The music, some of it might be disturbing, and they'll wonder why so many obese people are walking around. And perhaps they'll be shocked/surprised if they learn how much of the amazing computer tech, smartphones and Internet etc. is used for cat videos and hard-core pornography. Or that a huge amount of the consumer goods in your house are from China...
But it's a safe bet that the biggest surprise for them would be how banal and mundane 2023 was overall. No dystopian Blade Runner/Cyberpunk city, no UFO on stilts Jetson's condos. No flying cars. No robot cleaning your house, maybe a Roomba at best. Guns still use bullets. We got to the Moon in 1968, but haven't been back since...
That arguably wouldn't be the case if you repeated the experiment with someone from 1903 and dropped them off in 1963. The automobile, aircraft, passenger jet aircraft, electricity and indoor plumbing everywhere, nuclear weapons, space travel, antibiotics, radio & television...
In another 60 years?
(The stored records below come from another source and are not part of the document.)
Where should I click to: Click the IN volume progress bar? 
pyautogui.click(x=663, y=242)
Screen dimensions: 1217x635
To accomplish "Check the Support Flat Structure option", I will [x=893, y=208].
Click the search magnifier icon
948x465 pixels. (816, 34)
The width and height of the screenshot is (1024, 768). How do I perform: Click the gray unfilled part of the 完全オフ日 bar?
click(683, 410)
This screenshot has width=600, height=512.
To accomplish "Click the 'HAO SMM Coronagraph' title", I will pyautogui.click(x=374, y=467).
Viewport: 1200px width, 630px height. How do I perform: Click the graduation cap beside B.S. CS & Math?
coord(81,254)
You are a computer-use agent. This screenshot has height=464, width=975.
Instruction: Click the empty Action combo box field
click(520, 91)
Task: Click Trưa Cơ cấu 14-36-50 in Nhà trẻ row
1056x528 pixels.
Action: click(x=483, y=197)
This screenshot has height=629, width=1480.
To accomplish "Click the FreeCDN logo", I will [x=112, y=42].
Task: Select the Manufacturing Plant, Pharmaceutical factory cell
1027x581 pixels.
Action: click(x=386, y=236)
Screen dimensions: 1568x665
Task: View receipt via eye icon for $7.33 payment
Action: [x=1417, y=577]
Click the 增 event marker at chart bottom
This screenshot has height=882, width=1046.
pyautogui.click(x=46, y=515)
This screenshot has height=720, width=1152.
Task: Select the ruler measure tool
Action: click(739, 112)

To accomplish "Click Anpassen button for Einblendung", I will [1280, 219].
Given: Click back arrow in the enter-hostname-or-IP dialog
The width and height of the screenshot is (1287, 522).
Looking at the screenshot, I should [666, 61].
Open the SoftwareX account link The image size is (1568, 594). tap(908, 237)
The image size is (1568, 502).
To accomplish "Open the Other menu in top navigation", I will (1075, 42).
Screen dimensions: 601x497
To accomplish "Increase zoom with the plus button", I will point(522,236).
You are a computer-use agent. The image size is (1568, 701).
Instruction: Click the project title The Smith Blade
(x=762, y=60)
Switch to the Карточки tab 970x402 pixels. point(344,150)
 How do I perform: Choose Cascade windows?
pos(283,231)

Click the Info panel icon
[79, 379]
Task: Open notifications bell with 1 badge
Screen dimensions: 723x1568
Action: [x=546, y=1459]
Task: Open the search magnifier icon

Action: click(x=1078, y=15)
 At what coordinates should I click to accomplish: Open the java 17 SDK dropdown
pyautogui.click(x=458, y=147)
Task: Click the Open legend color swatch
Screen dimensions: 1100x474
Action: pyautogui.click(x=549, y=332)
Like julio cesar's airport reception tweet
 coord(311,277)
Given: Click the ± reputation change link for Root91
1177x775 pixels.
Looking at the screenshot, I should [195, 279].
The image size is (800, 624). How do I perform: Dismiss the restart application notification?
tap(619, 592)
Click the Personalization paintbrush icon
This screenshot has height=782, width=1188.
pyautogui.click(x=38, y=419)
What will 2083 look like? Never say never, of course. Humanity is extinct, or all in tanks of goo like the Matrix, climbing back from the devastation of a nuclear WWIII, or something radically different we can't imagine, you can't rule those out. But if you had to bet on the broad strokes of what it'll look like on a "predict the future" craps table in Las Vegas...
The square for: "A lot of amazing tech in the corners, but surprisingly not that different from today." might be the best bet. Because fifty years of time travel, the regular way, one day at a time like everyone else, has somewhat impressed on me that: "Everything changes, and nothing changes." at the same time.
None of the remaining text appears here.